| What is needed |
Below are the records. Gather each line that holds "computer".

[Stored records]
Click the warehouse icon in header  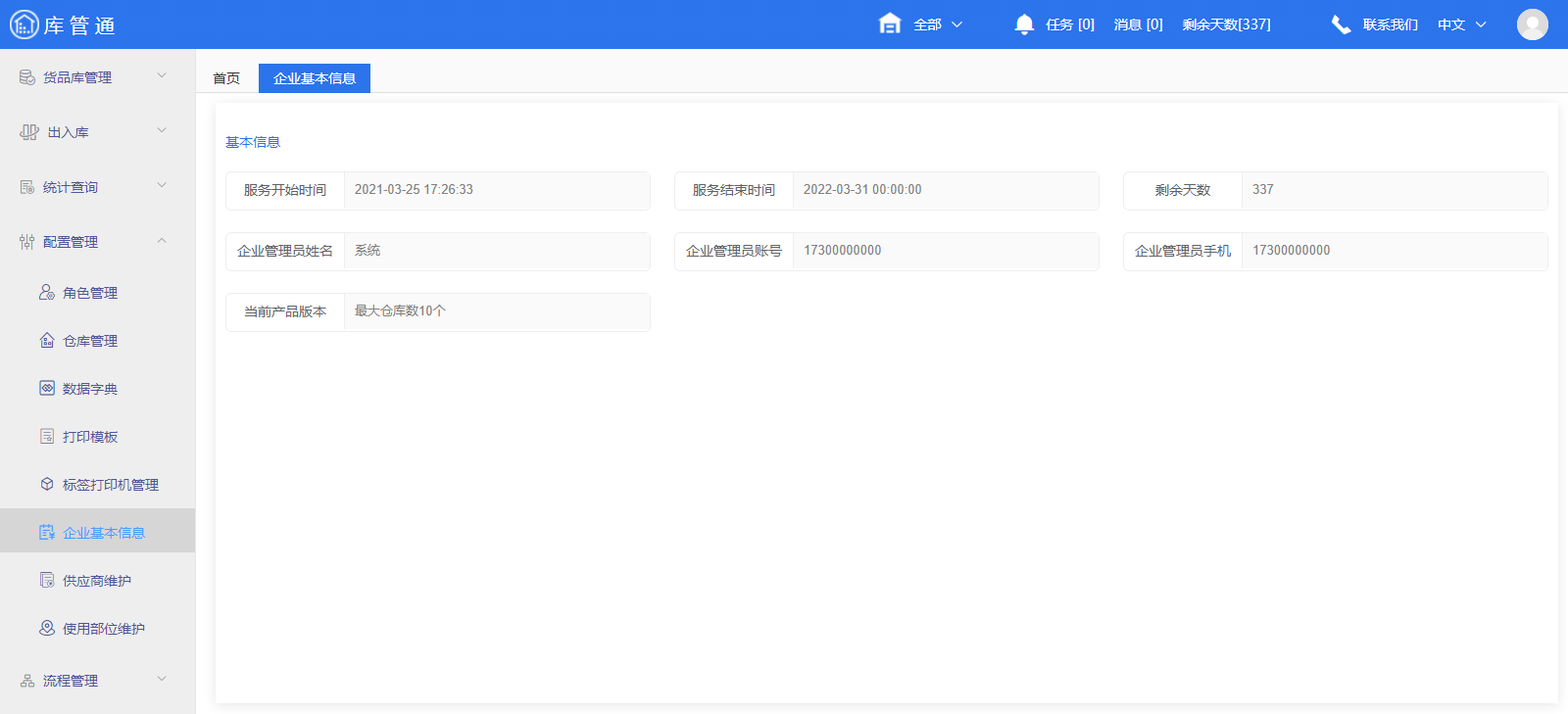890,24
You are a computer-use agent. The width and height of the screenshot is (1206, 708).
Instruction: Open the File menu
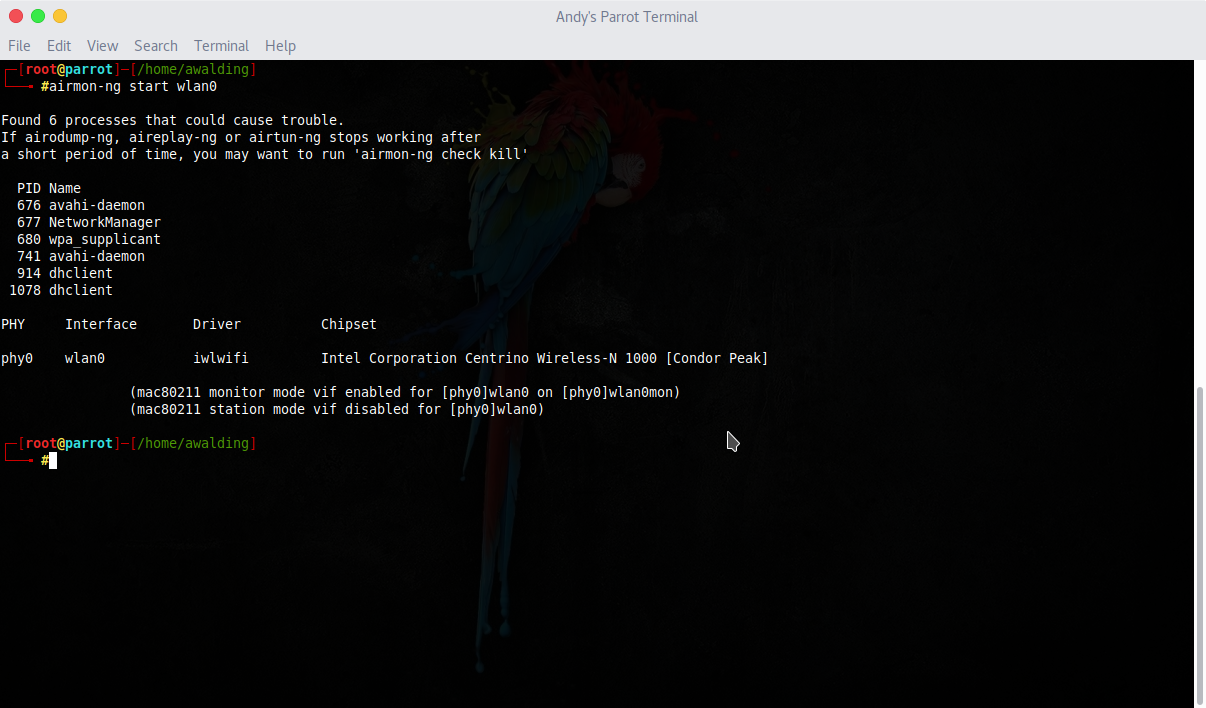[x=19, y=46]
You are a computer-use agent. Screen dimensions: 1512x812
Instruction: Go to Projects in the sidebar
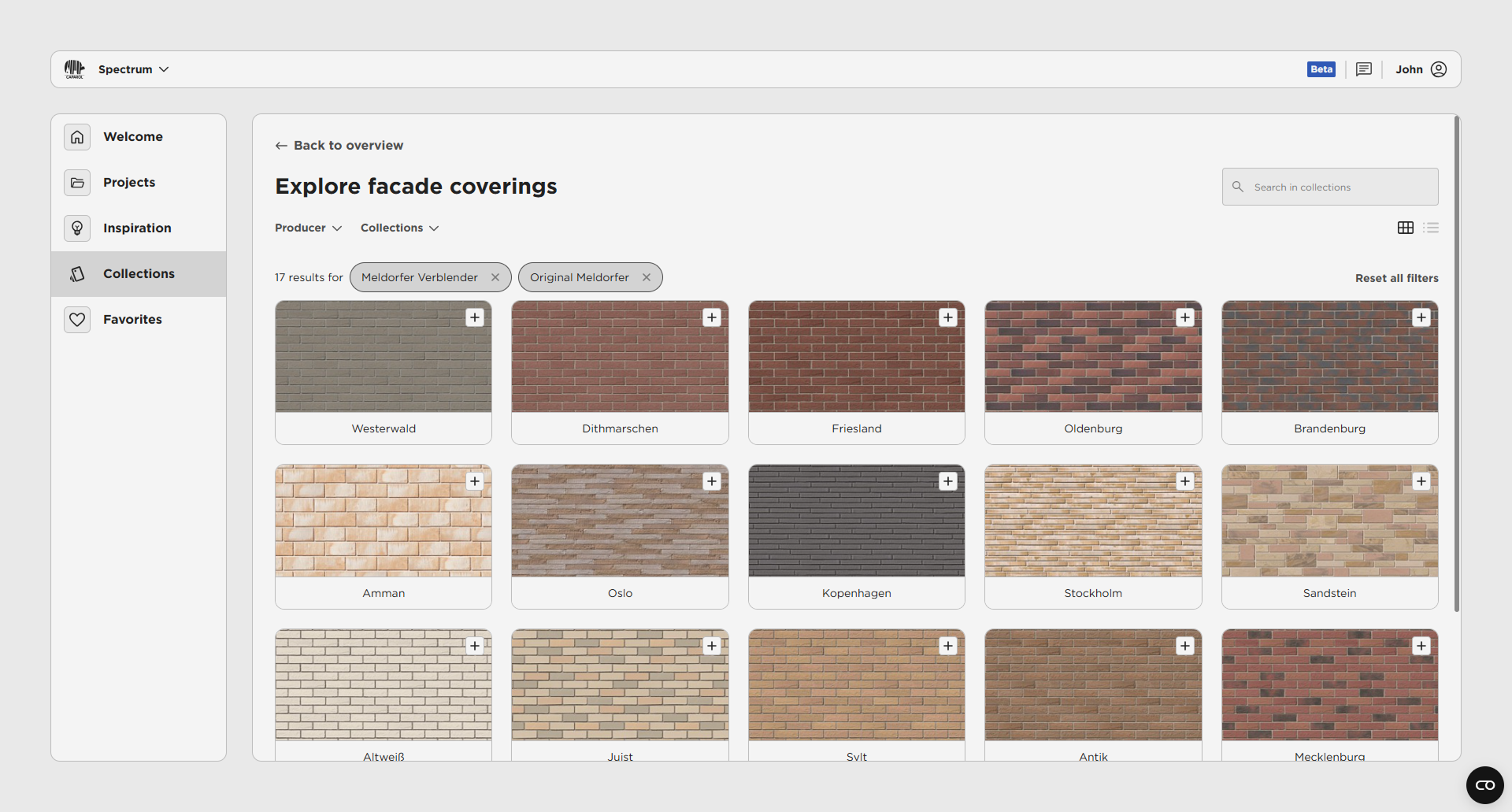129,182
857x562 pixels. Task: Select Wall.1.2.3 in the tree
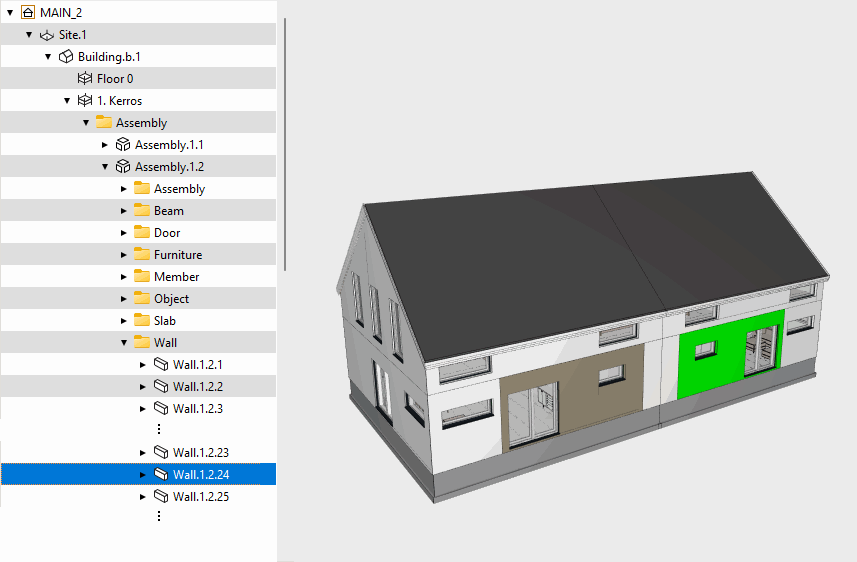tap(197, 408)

| Response |
You are a computer-use agent. The width and height of the screenshot is (1206, 708).
You are a computer-use agent. Screen dimensions: 1512x812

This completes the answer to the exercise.